15 de novembro de 2019

Resenha » Tindersticks - No Treasure But Hope (2019)


O Tindersticks sempre foi uma banda para poucos apreciarem. Principalmente nos dias de hoje quando tudo é urgente e instântaneo. Indo contra essa corrente, o grupo britânico exige calma para ouvir seus discos para a imersão ser completa e a experiência não ser perdida ou diminuida pela impaciência.

"No Treasure But Hope", décimo segundo disco do grupo, entrega mais uma experência sentimental sublime. As quatro primeiras faixas do álbum, For The Beauty, The Amputees, Trees Fall e a belíssima Pinky In The Daylight, já tratam de dar o tom elegante que sempre foi uma marca do Tindersticks. Acontece que aqui essa elegância está bem mais singela tornando o tal do chamber-pop mais acessível e atraente sem transparecer exageros ou prepotência.

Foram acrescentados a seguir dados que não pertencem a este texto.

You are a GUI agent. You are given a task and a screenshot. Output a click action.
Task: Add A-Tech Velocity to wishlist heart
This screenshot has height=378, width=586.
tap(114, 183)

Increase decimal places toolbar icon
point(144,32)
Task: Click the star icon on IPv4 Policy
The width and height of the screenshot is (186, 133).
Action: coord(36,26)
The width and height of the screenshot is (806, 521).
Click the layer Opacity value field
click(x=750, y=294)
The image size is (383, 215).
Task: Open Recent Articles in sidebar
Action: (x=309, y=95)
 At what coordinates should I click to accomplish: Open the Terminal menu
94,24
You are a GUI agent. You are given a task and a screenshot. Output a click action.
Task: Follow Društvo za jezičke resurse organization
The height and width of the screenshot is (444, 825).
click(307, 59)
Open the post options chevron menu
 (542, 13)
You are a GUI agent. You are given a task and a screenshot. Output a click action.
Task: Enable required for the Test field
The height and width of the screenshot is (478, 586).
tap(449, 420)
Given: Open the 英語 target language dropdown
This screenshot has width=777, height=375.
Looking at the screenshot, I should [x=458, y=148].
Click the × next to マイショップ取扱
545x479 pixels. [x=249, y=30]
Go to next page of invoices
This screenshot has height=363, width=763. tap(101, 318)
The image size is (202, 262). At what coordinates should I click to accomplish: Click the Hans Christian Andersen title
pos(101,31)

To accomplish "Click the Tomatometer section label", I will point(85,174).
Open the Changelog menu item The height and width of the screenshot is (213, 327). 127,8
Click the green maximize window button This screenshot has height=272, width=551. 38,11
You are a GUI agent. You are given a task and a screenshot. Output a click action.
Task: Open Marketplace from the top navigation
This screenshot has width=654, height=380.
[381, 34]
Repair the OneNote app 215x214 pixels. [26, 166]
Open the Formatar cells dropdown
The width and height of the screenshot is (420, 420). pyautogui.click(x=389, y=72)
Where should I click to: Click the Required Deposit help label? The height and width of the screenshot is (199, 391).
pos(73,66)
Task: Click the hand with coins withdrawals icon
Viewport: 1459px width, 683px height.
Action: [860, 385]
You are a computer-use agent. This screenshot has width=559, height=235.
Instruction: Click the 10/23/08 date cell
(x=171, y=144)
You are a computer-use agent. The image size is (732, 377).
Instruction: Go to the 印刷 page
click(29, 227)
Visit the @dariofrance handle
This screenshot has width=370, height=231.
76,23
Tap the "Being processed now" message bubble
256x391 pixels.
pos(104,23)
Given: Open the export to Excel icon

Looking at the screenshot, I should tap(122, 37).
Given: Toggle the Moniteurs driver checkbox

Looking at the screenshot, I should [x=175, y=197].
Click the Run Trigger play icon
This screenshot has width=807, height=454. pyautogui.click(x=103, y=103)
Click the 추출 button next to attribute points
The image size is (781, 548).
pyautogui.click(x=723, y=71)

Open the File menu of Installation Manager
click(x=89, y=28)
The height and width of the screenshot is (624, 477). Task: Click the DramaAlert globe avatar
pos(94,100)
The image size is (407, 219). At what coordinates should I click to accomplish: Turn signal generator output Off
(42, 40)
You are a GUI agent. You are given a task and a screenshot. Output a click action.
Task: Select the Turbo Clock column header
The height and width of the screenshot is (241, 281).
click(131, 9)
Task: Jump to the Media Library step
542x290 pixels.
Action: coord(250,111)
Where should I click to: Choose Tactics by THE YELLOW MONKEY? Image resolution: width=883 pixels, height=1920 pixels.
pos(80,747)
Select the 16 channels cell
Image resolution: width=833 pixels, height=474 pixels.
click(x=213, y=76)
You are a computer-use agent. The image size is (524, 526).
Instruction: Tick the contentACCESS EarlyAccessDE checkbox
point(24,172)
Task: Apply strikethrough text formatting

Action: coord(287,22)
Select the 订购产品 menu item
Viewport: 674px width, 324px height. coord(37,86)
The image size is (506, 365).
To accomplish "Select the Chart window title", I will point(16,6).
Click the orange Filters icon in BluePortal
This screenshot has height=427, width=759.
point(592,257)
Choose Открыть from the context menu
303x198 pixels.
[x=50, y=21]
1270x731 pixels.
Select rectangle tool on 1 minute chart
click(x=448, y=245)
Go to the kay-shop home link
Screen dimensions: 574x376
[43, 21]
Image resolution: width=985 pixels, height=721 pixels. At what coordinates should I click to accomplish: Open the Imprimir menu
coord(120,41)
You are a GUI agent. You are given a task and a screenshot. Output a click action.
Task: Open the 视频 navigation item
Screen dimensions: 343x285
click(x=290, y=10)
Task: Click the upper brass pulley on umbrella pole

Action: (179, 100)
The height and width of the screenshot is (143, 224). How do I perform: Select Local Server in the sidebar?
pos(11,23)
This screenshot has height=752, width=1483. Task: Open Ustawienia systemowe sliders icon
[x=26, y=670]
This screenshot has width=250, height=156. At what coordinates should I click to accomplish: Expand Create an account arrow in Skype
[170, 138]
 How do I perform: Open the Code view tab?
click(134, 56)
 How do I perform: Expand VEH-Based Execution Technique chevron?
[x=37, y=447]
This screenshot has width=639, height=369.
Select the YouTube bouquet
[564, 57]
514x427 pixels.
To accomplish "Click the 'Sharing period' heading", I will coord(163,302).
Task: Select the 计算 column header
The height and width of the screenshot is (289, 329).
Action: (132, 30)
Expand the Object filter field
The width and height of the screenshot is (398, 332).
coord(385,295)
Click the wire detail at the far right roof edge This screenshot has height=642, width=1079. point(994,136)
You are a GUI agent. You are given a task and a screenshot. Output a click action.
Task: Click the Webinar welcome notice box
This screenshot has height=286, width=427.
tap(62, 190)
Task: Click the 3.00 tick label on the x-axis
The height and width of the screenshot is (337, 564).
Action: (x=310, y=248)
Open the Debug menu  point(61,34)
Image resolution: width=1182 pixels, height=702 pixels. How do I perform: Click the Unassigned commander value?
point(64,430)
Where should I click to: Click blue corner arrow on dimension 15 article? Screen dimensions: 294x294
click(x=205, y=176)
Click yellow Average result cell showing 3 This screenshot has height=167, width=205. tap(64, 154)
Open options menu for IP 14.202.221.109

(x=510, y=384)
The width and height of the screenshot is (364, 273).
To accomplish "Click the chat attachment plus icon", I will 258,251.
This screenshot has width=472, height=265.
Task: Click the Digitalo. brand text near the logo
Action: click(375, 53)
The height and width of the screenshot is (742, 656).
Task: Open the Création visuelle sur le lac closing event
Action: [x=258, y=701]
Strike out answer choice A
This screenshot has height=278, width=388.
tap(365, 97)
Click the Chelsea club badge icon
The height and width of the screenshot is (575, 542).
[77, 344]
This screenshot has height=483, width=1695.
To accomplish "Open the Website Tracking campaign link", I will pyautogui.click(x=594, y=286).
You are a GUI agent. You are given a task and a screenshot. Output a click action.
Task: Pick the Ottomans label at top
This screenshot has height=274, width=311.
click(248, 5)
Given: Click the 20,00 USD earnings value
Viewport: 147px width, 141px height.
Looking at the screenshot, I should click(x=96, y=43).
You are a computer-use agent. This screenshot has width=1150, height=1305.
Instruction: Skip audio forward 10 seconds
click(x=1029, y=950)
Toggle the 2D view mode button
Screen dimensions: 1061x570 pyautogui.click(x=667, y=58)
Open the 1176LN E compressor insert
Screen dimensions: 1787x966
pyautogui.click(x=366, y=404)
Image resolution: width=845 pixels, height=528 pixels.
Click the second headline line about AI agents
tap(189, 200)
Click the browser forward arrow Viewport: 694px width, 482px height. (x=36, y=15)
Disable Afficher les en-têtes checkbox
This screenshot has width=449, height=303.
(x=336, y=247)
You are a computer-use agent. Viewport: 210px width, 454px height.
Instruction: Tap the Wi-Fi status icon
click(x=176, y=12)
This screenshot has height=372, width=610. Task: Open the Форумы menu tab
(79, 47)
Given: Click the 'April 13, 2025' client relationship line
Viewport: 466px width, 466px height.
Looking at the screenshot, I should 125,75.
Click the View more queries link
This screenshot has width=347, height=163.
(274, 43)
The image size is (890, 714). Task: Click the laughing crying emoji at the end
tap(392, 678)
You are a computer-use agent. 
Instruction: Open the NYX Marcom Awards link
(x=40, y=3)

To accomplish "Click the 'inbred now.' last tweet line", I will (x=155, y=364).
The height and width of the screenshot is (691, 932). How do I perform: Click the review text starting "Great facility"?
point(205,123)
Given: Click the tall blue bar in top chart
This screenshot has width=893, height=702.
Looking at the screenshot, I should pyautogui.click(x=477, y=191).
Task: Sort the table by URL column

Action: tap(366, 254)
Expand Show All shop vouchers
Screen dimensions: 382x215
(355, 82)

O uso de elementos orquestrais, imprescíndivel pro estilo e pra banda, dão essa pompa ao registro como se vê o piano ditar o ritmo em Carousel. Nessa faixa o Tindersticks prova que não precisa de muito para arrancar nossos suspiros. A faixa seguinte, Take Care In Your Dreams, é uma baladinha sofisticada embalada pelo violão e backing vocals acompanhando o timbre marcante de Stuart Staples.

Esse sem dúvidas é o melhor álbum do Tindersticks desde o "Waiting For The Moon" (2003) por ser mais objetivo, leve e homogêneo. Eles até arriscaram sair um pouco dessa linha melancólica entregando uma repentina sensação mais animada em "See My Girls". Música divertidade do ponto de vista do Tindersticks. Contudo esse momento de "descontração" logo passa e voltamos a apreciar o bom e velho Tindersticks em outra bonita canção, The Old Mans Gait.

O disco encerra com Tough Love e No Treasure But Hope que se distiguem pela empolgação e melancolia, mas com a mesma aparência de serem elegantes como o Tindersticks é e esse álbum é.